Prediction logic in SmartKNN defines how retrieved neighbors are transformed into final outputs.

It operates strictly after distance computation and neighbor retrieval, and does not modify feature weights, distance behavior, or backend configuration.


Design Principles

SmartKNN prediction logic is guided by the following principles:

  • Distance should matter more than raw neighbor count
  • Closer neighbors should contribute more strongly
  • Duplicate or near-duplicate points should not destabilize outputs
  • Aggregation should remain stable under noise and class imbalance

Feature weights influence distance computation only.
Prediction aggregation uses distance-derived neighbor weights.


Regression Prediction

For regression tasks, SmartKNN performs distance-weighted local regression.

Each neighbor contributes to the prediction in proportion to its proximity to the query point, as determined by the learned distance metric.

Aggregation Strategy

  • Feature weights are applied inside the distance computation
  • Neighbor influence is weighted by inverse distance
  • A distance floor is applied to prevent division by zero
  • Contributions are normalized for numerical stability

The prediction is computed as:

[ \hat{y}(x) = \frac{\sum_{i=1}^{K} \alpha_i \cdot y_i}{\sum_{i=1}^{K} \alpha_i} \quad \text{where} \quad \alpha_i = \frac{1}{d(x, x_i) + \epsilon} ]

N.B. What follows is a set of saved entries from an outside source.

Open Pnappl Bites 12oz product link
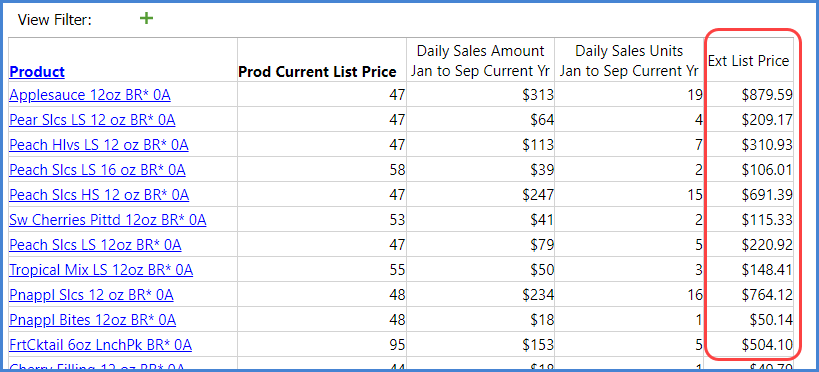 (x=92, y=320)
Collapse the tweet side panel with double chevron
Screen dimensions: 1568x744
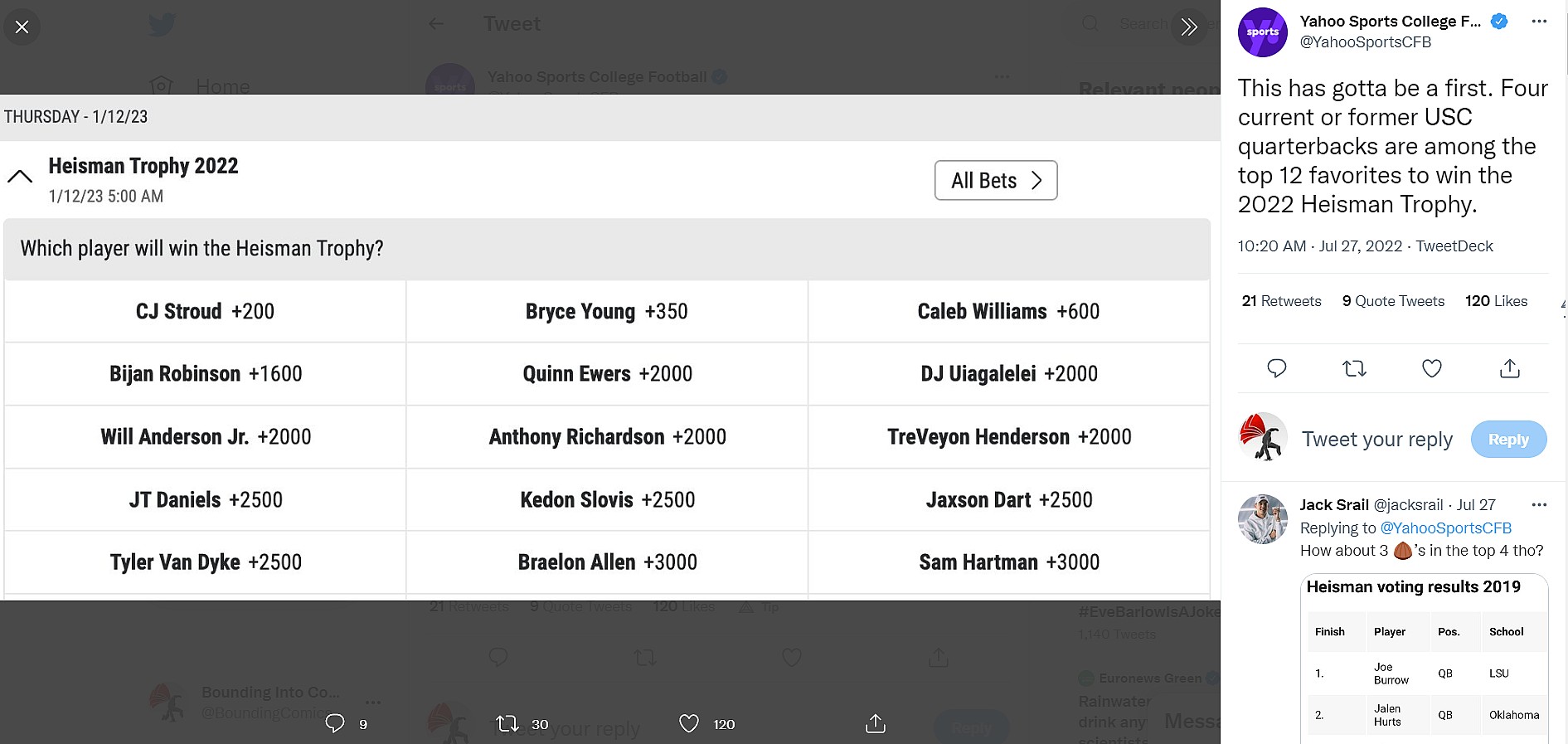pyautogui.click(x=1189, y=27)

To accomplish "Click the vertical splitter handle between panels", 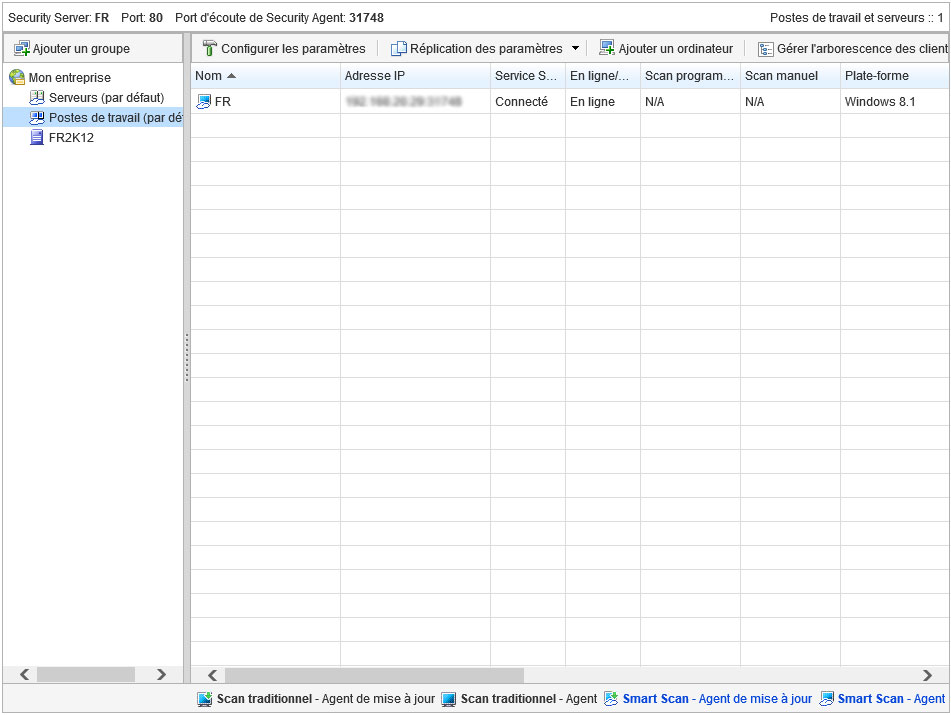I will pyautogui.click(x=187, y=357).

This corresponds to a kernel-style local weighted regression estimator.

Key Properties

  • Stable under duplicate points
    Distance flooring prevents singularities and dominance by identical samples.

  • Robust to noise
    Distant or weakly related neighbors contribute less.

  • Locally adaptive behavior
    Predictions adapt to neighborhood structure rather than enforcing a global model.


Classification Prediction

For classification tasks, SmartKNN uses distance-weighted class voting rather than simple majority voting.

Voting Strategy

  • Each neighbor contributes a vote weighted by inverse distance
  • Votes are accumulated per class
  • The class with the highest total weighted score is selected

This avoids brittle majority voting and improves minority-class recall.


Numerical Stability Guarantees

Prediction logic enforces:

  • Distance flooring to prevent division-by-zero
  • Sanitized distance inputs
  • Bounded, deterministic aggregation

These guarantees ensure consistent behavior across datasets and execution modes.


Consistency Across Backends

Prediction logic is backend-agnostic.

Backend choice affects which neighbors are retrieved, not how predictions are computed.


Determinism and Reproducibility

Given identical input, configuration, and retrieved neighbors, SmartKNN guarantees:

  • Deterministic predictions
  • Reproducible outputs
  • Stable interpretability reports

No hidden state or adaptation occurs during inference.


Summary

SmartKNN prediction logic uses distance-weighted aggregation over a learned metric space.

By cleanly separating: - feature-weighted distance computation - distance-weighted prediction aggregation

SmartKNN achieves robust, interpretable, and production-safe predictions.